My dd was about 4 months old when she first protested about being RF. We were about 1 hour from home on the opposite side of the city when she just totally freaked out. She was so frantic that she made herself throw up. I pulled over and comforted her (nursed her). To make a long day/story short, I had to stop at my dh's office and have him ride home with us because she was completely freaked out. For the next 10 MONTHS, I could not drive anywhere because dd could not handle me being out of her sight. The only time I went ANYWHERE was when I could be in the back seat with her. Her panic attacks at not seeing me is THE ONE AND ONLY reason we turned her around when we did at 14 months. I planned to let her RF until the seat (Marathon) limits, but I became so distraught at not being able to go anywhere, it was MY mental health at risk. And FWIW - she was the same way in the stroller, so even walking anywhere was out of the question. Yes, there are some kids for whom RF is an issue. I still don't advocate turning them sooner, but I think once the recommendations are met, it can mean the difference between a happy and unhappy mommy.
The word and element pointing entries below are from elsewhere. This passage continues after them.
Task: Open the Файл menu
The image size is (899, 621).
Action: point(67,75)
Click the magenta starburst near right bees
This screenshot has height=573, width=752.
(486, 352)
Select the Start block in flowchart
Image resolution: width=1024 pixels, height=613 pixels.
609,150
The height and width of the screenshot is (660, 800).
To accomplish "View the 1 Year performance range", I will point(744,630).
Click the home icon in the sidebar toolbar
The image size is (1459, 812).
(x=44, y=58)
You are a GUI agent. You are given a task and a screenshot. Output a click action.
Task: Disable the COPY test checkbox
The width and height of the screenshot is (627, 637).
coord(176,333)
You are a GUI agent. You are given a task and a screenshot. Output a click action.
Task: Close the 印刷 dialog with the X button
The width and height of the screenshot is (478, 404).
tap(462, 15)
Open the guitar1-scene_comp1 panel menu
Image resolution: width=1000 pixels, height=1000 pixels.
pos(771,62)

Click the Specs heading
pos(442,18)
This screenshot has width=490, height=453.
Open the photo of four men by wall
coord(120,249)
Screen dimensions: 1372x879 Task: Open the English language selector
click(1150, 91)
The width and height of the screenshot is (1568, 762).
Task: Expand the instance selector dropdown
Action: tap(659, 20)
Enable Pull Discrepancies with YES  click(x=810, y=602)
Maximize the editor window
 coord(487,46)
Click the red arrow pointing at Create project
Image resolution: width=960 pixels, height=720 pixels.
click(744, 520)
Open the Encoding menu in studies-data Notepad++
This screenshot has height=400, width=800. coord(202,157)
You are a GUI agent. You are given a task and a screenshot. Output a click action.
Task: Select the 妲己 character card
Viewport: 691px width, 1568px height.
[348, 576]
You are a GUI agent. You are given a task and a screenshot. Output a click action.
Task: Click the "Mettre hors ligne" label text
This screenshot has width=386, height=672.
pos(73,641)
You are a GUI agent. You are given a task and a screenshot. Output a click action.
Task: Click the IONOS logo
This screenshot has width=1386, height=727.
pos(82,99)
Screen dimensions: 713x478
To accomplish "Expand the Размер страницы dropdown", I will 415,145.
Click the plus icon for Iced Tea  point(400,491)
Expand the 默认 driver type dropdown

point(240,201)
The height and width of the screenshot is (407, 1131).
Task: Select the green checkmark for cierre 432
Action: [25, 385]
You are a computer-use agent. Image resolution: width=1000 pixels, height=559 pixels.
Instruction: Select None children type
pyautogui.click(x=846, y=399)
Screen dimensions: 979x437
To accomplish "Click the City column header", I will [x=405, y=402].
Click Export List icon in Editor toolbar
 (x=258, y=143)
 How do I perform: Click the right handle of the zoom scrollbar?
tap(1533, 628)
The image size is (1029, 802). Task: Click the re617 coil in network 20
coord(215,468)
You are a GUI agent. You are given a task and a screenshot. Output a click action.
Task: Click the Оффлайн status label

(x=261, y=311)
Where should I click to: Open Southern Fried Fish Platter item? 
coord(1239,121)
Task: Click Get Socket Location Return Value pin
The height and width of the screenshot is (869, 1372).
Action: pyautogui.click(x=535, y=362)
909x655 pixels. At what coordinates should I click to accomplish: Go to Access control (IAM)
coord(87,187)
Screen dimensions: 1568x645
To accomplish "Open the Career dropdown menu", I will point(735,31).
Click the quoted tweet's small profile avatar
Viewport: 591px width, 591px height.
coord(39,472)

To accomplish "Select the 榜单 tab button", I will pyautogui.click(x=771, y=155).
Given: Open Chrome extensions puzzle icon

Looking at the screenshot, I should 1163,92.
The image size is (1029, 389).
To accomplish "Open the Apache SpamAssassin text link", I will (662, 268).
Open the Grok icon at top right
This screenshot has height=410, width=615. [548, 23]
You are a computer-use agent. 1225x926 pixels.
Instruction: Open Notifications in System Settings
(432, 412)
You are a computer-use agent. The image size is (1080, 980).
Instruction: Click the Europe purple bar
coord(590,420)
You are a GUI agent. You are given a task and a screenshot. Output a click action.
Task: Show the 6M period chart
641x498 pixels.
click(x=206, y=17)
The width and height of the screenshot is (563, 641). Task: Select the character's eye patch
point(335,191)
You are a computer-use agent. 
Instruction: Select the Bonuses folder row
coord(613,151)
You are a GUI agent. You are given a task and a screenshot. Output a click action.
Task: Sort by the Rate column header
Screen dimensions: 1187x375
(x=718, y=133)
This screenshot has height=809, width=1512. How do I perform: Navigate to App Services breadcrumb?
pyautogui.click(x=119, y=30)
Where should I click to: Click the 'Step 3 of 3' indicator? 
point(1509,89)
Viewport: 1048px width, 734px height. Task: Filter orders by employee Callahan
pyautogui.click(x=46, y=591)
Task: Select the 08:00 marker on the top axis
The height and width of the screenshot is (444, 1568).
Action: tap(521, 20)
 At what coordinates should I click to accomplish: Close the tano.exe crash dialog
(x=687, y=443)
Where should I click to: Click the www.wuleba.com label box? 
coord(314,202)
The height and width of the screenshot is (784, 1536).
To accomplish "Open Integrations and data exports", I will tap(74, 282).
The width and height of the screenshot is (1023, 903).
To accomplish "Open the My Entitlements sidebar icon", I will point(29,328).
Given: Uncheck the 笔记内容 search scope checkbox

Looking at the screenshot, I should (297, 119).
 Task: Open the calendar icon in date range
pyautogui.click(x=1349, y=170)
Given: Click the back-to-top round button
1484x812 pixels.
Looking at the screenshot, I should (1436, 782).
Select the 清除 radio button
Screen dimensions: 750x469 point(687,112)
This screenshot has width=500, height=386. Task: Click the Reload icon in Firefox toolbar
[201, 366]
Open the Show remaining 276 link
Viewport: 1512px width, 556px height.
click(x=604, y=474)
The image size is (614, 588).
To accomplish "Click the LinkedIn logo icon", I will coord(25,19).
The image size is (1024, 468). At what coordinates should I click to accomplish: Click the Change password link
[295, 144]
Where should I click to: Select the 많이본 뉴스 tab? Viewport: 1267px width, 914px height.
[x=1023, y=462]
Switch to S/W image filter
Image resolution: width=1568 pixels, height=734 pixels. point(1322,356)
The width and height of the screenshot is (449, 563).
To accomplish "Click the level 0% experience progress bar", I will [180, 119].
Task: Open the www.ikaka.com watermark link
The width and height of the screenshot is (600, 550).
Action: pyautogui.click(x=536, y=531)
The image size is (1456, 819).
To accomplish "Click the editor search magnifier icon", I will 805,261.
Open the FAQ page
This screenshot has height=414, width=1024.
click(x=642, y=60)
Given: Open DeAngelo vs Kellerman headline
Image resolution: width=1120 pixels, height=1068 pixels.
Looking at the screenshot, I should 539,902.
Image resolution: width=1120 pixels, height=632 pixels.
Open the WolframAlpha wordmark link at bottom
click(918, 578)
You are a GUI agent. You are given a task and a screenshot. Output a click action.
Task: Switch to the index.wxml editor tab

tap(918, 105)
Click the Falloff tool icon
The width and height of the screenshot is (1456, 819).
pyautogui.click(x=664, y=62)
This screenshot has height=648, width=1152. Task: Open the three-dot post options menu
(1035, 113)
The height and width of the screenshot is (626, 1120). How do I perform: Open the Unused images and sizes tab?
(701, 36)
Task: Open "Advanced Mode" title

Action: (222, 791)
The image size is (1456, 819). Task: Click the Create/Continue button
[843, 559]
And to add to that... when I vowed to never let dd CIO, that meant the car, too, for me.


I hope that by doing that, you never face a tragedy, but more power to you.


----------



## velochic (May 13, 2002)

Quote:


Originally Posted by *TinkerBelle*
I hope that by doing that, you never face a tragedy, but more power to you.














































Did I miss something?


----------



## Mirzam (Sep 9, 2002)

Quote:


Originally Posted by *srain*
Really? You feel it's just as safe to ride with no belts at all as to ride with just a lap belt?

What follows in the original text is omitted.